Ok, so we have one vote for Artfire.  Let's hear from Paula.

[21:57] AlexMMR: wanna take a break from the sound and help me with an experiment on which pottery store I should focus on?

[21:57] Paula: ?? still trying to decide?
[21:58] AlexMMR: I just want to quantify my opinions iwht other peoples opinions. it will also give me something to blog about
[21:58] AlexMMR: I'm running an experimetn with people. I'm sending them to each of my stores and compare. And then the front page of each site and have people try to find my stuff.
[21:59] AlexMMR: So http://ugabugabowls.artifre.com vs http://alexmmr.etsy.com
[21:59] AlexMMR: then http://artfire.com vs http://etsy.com
[21:59] Paula: Well the Art fire site is WAY easier.
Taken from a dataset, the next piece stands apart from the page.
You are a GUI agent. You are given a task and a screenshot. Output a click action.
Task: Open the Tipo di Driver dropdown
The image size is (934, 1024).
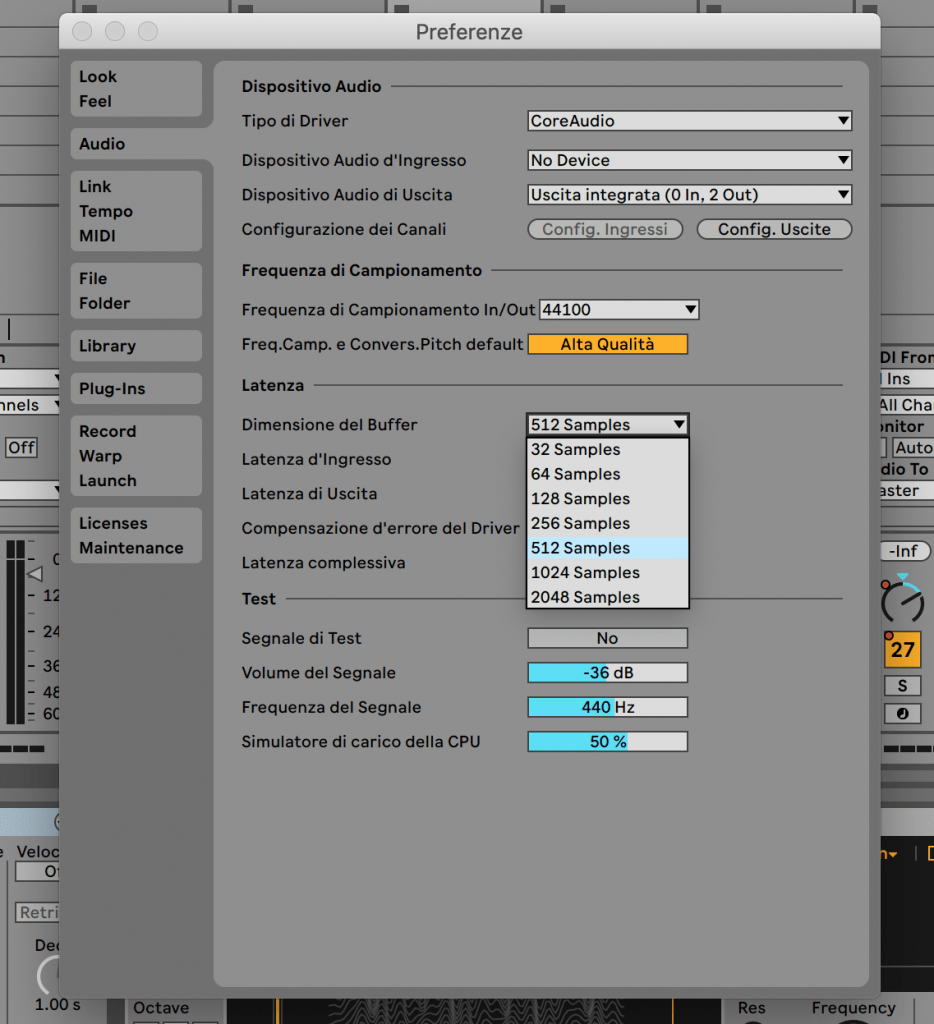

I spent about a hour and played there the other day
[21:59] Paula: Looked up bowls, mugs, color - whatever
[21:59] Paula: WAY easier and your stuff came up a lot
[21:59] AlexMMR: oh awesome
[21:59] Paula: ya
[22:00] AlexMMR: how much would it matter to you if you had to join a site in order to purchase?
[22:00] Paula: your blue ruffle bowl came up a lot as did the heart bowls and the ...shoot - the light gold mug??
[22:00] Paula: I am totally screwing up the description
[22:01] Paula: honestly - if I have to join a site to by something. unless I REALLY REALLY love the product and literally can't find it anywhere else, I would move on
[22:02] AlexMMR: ok, that's what I thought about the joining thing too
[22:02] Paula does artfire require you to join??? I didn't notice that
[22:03] AlexMMR: no, etsy does
[22:03] Paula: oh - gotcha
[22:03] Paula: ya....I'm totally liking artfire

Okey dokey, that's 2 votes Artfire.  Believe it or not, that was the brief part of this blog post.  Now we get into the research I did with hubby.  I took 5 pages of notes on that conversation.  You might want to refresh that coffee. 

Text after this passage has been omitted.